Input records
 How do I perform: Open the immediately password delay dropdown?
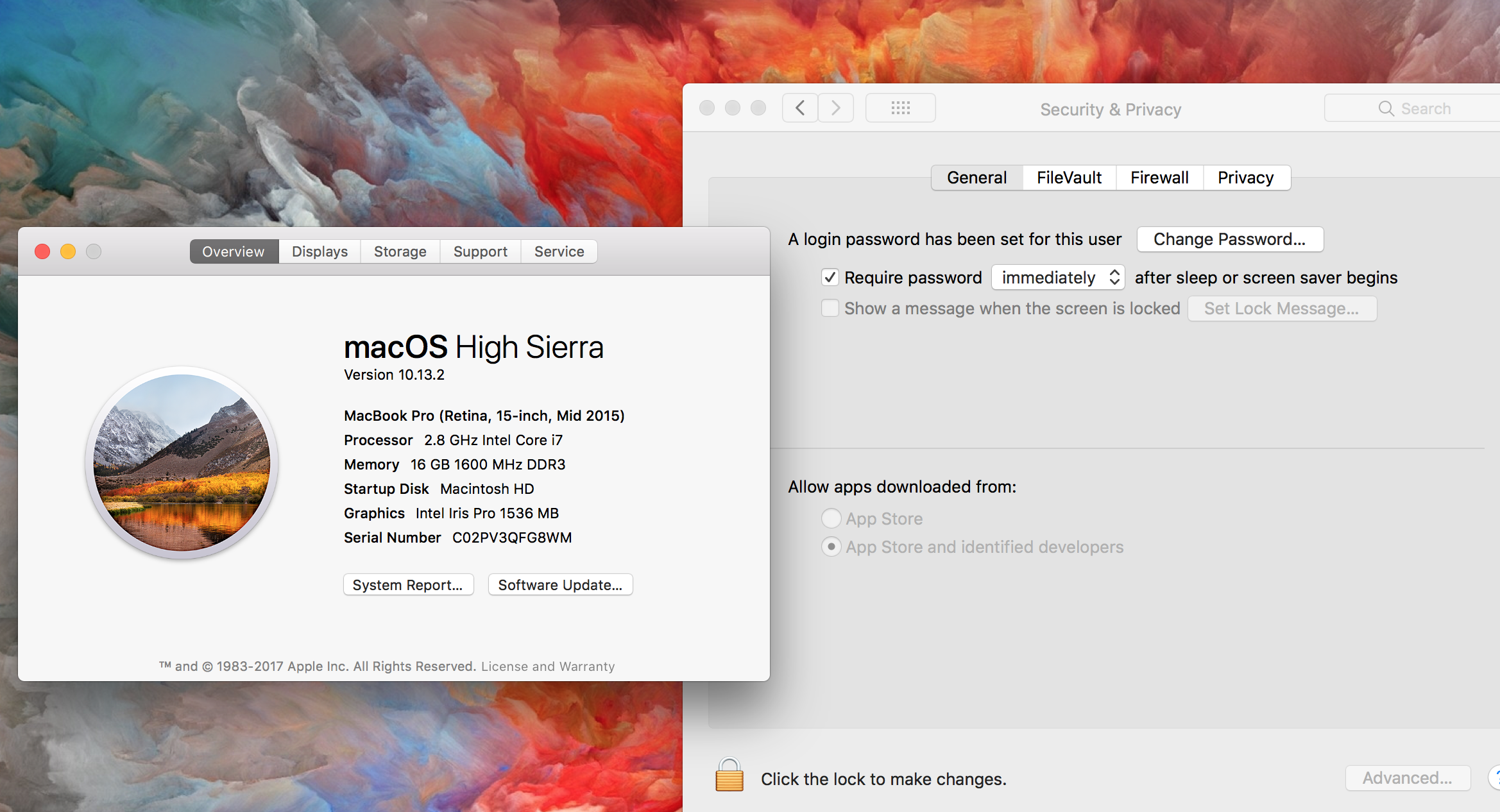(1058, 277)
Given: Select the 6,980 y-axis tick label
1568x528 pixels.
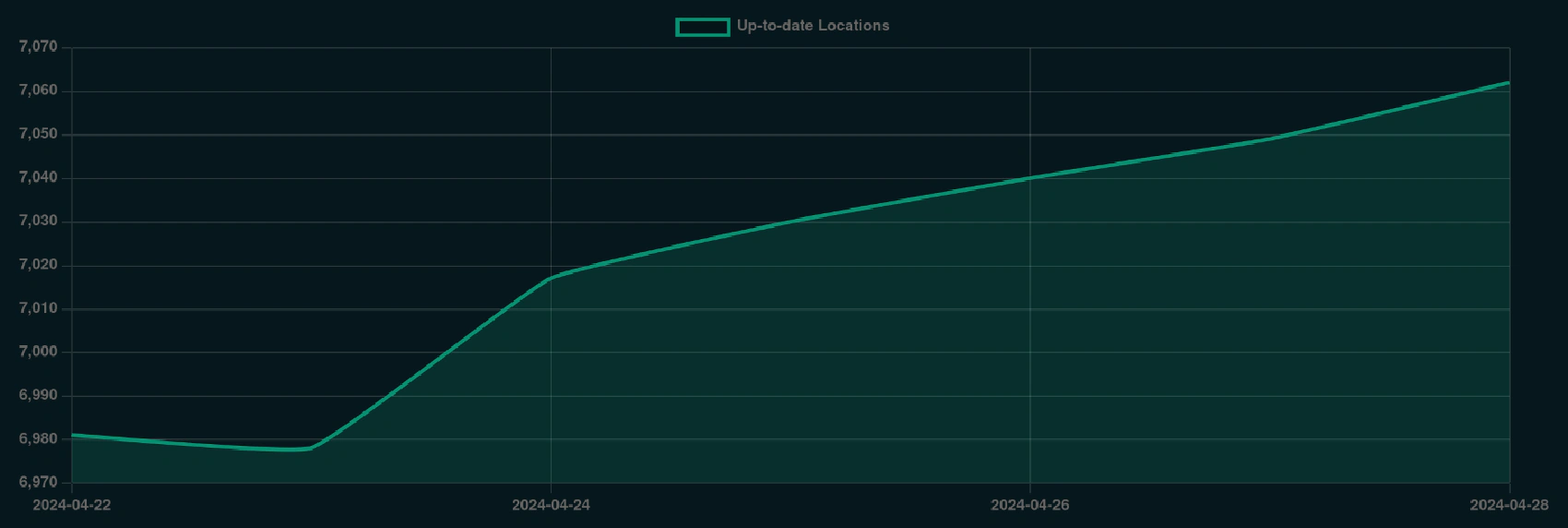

==

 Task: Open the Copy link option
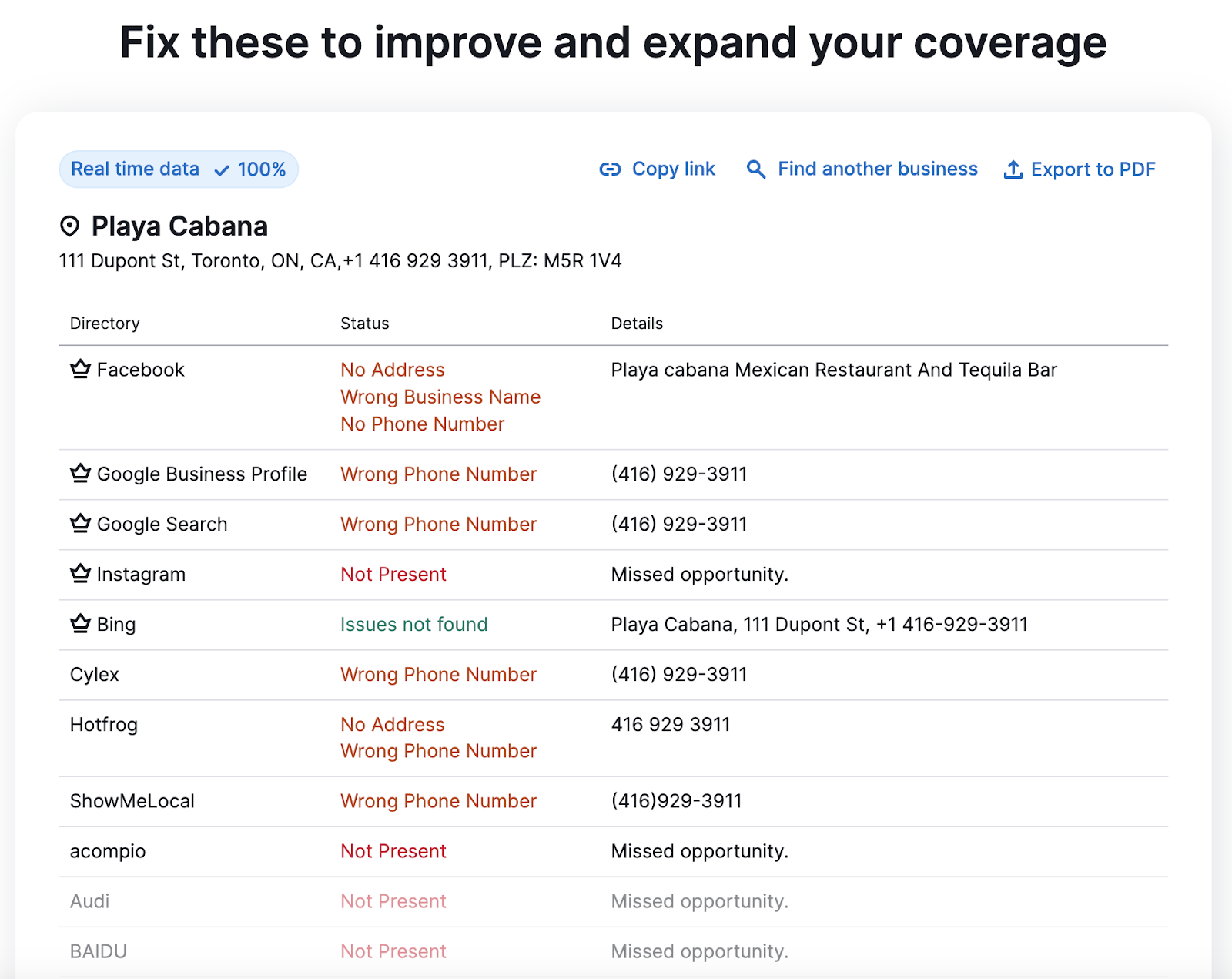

Set exercise
In the records above, copy everything from the line that contains "Given: Select the 6,980 y-axis tick label" down through the line that contains "1568x528 pixels.", including both of those lines.

Completed task
Given: Select the 6,980 y-axis tick label
1568x528 pixels.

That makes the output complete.